The number of residents in households in the Free State’s Mangaung Metro Municipality reliant on grants is on the rise.

This is according to the 2018 South Africa Survey findings published by the Institute of Race Relations (IRR).

Findings revealed that the Mangaung Metro, alongside the Buffalo City Metro in the Eastern Cape, has a rate above 40%, and it is envisaged to increase.

The Mangaung Metro governs Bloemfontein, Botshabelo, Dewetsdorp, Soutpan, Thaba Nchu, Van Stadensrus and Wepener. The Buffalo City Metro governs East London, Bisho and King William’s Town, as well as the large townships of Mdantsane and Zwelitsha.

According to Gerbrandt van Heerden, IRR analyst, the increase in residents reliant on grants in these metros is due to the inability to attract investments and create employment opportunities.

He said Gauteng metros had the least households reliant on grants and that findings had revealed that households in Gauteng’s three metropolitan areas, Johannesburg, Ekurhuleni and Tshwane (Pretoria), relied less on social grants than those in the five metropolitan areas located in other provinces.

“The proportions of households receiving social grants in Johannesburg (29,4%), Tshwane (30,3%) and Ekurhuleni (31,2%) fall below the average of 33,8% for South Africa’s eight metros, and are significantly lower than the national average of 44,8%,” said Van Heerden.

“After the Gauteng metros, Cape Town is at fourth place, with 35% of households receiving social grants.”

According to Van Heerden, Gauteng’s metros account for 87% of the pro­vince’s population.

“This can be attributed to their relatively lower dependency on social grants, because the province is the single largest contributor to South Africa’s economy,” he said.

Van Heerden pointed out that the reduced reliance on social grants in Gauteng was influenced by:

  • A labour absorption rate of 52,6% in Johannesburg, 51,6% in Tshwane and 50,1% in Ekurhuleni in 2017 – higher than in any other metropolitan area except Cape Town, which has a rate of 53,9%.
  • A provincial expanded unemployment rate in 2017 (this includes people who have given up looking for work) of 32,9% – far lower than in any other province, except the Western Cape, which has a rate of 24,6%.
  • The proportion of people spending R10 000 or more per month, which is about twice as high in Gauteng as in seven other provinces.
  • The proportion of adults with a degree or higher qualification, which is 8% in Gauteng, compared to the national average of 4,9%.

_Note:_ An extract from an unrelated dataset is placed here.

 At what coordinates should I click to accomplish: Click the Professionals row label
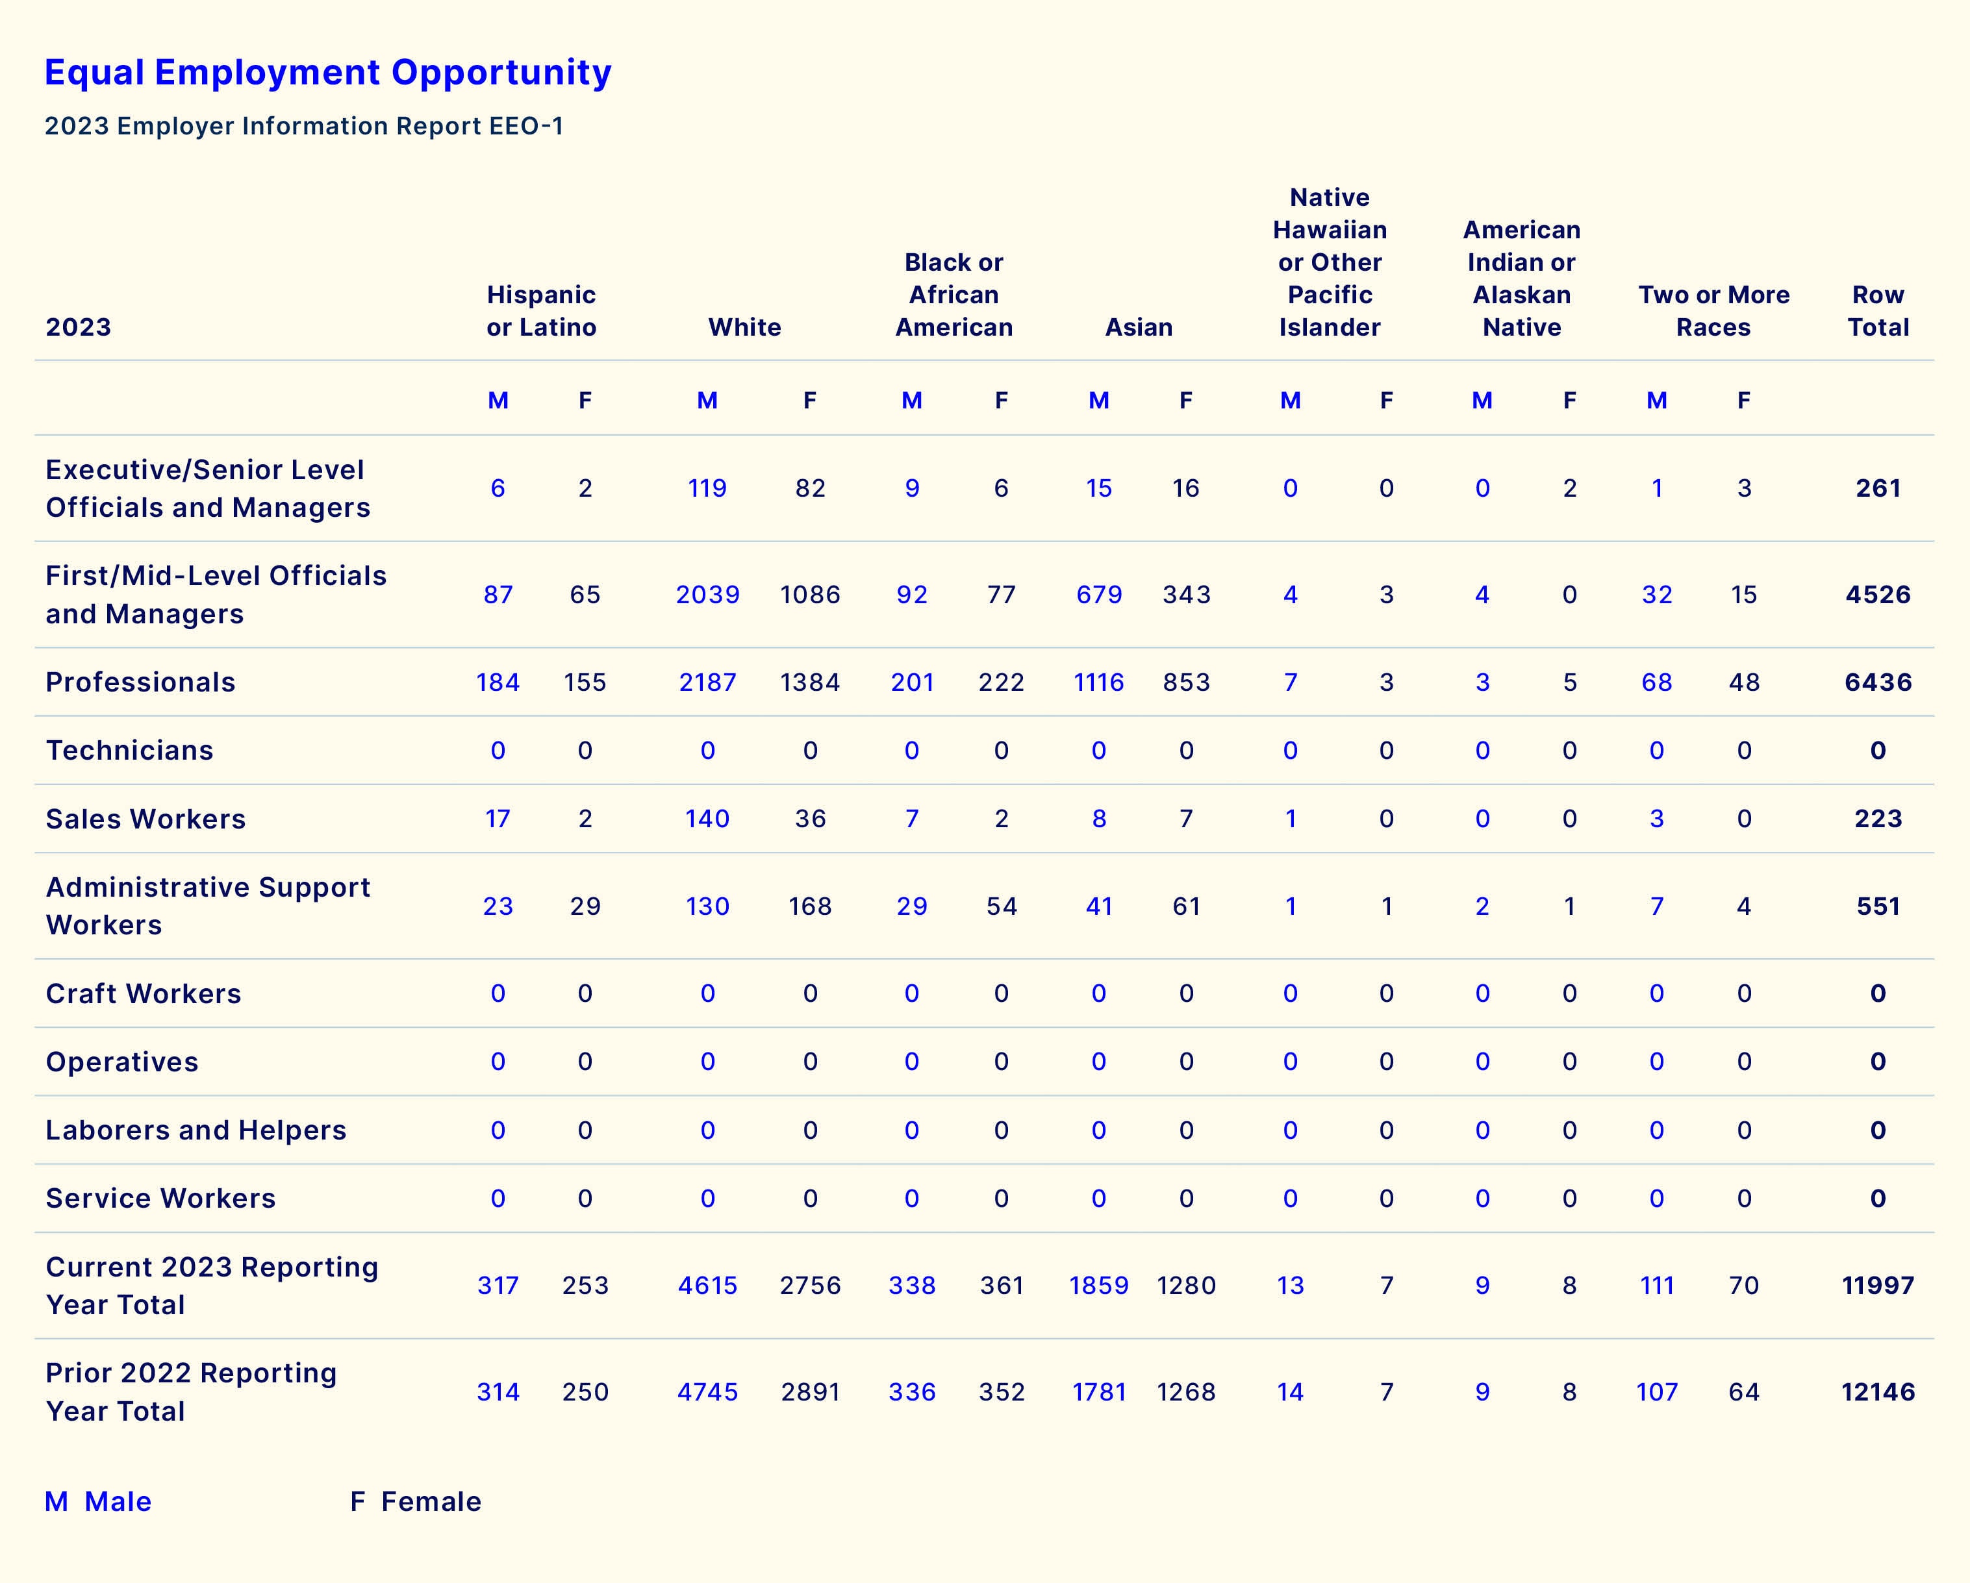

“Two of Gauteng’s metros showed a decline in households receiving social grants. The proportion of households receiving social grants in Ekurhuleni fell from 31,6% in 2015 to 31,2% in 2016, while Tshwane saw a drop from 30,9% to 30,3% during the same period.”

Van Heerden has strongly emphasised that government needs to focus on re-energising the economies of South Africa’s other cities to encourage job growth and minimise reliance on state assistance.